So, I know that the operation "multiplication" in a group is not familiar old multiplication with real numbers. So, exponents in groups is not the same as exponents when dealing with real numbers.
I cannot assume $a^ma^n$=$a^{m+n}$, nor $(a^m)^n=a^{mn}$.
How do I go about setting up the proof for If a ∈ G and n ∈ N then both $(a^n)^{-1}$ and $(a^{-1})^n$ have unambiguous interpretations in terms of the definitions already given. Prove that these two are in fact equal.
Proof: (by Mathematical Induction)
[The Basis Step]
Let n = 1. Then, for n = 1, $(a^n)^{-1}$=$(a^1)^{-1}$=$a^{-1}$=$(a^{-1})^1$=$(a^{-1})^n$.
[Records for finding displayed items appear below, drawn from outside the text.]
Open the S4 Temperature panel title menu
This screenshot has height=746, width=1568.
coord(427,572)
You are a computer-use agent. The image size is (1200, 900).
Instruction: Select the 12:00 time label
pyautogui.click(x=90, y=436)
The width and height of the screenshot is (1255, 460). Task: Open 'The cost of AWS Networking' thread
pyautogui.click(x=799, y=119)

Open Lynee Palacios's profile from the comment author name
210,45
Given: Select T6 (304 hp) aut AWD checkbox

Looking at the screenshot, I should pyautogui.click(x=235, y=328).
So, for n=1, $(a^n)^{-1}$=$(a^{-1})^n$.
[End of Basis Step]
[Inductive Step]
Let k ∈ N.
Suppose that $(a^k)^{-1}$=$(a^{-1})^k$.
Since $(a^k)^{-1}$=$(a^{-1})^k$,
then $(a^{(k+1)})^{-1}$
Well, for $n=1$, $(a^{-1})^1 = a^{-1}$ and $(a^1)^{-1}= a^{-1}$. So both sides are equal.
If $(a^{-1})^k= (a^k)^{-1}$ by induction hypothesis, then $(a^{k+1})^{-1} = (a^k a)^{-1} = a^{-1} (a^k)^{-1}$
where I have used that $(gh)^{-1}=h^{-1}g^{-1}$, and then
$a^{-1} (a^k)^{-1} = a^{-1} (a^{-1})^k$
by induction and then
$a^{-1} (a^{-1})^k = (a^{-1})^{k+1}.$
Moreover, I have used the definition of taking powers: $a^1=a$, $a^{k+1}=a^ka$ for $k\geq 1$.